Have you ever lovingly prepared a delicious, nutritious meal from scratch only to have your child declare “I don’t like it!” before even trying it? You know, the same child who dubs you the “World’s Best Cook” anytime you serve those dino-shaped chicken nuggets? Well, you’re not alone.
As frustrating as it can be to have a picky eater in your midst, it’s a fairly common trait in young children. Luckily, there are ways to minimize mealtime struggles and get your children to eat a larger variety of foods. Here are 8 tips for making time around the dinner table a little less stressful.
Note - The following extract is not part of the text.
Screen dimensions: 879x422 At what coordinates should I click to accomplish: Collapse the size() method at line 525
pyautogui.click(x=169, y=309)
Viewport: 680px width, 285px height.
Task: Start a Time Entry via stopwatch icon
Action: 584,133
- Don’t take refusal personally. Remember that your job is to offer wholesome, nutritious food. Their job is to eat it.
- Avoid serving the same food two days (or meals) in a row. If your child always has cereal for breakfast, and a PB&J sandwich for lunch, why should he or she accept something new for dinner?
- Don’t allow snacks starting at least an hour before the next meal. If you want your child to eat, it helps if they’re actually hungry.
- Serve small portions. A full plate of food can seem overwhelming to a child, so start small, and allow them to ask for seconds.
- Anytime you’re making something new, serve it along something you know your child will eat. Encourage them to try everything on the plate, but don’t force the issue.
- Did you know that it can take 15 exposures to a food before a child is willing to eat it? Repeatedly exposing your child to a variety of foods increases the chances that they will eventually like more of them.
- Encourage your child to smell, touch, and even lick a new food. Start a conversation about it. Do they like the color? Is it smooth or bumpy? Do they think it will be sweet or sour?
- Look at the big picture. Focus on the week, not the daily bites and nibbles, and don’t force your child to clear their plate. Children who are allowed to trust their own hunger ques are less likely to develop eating issues later on in life.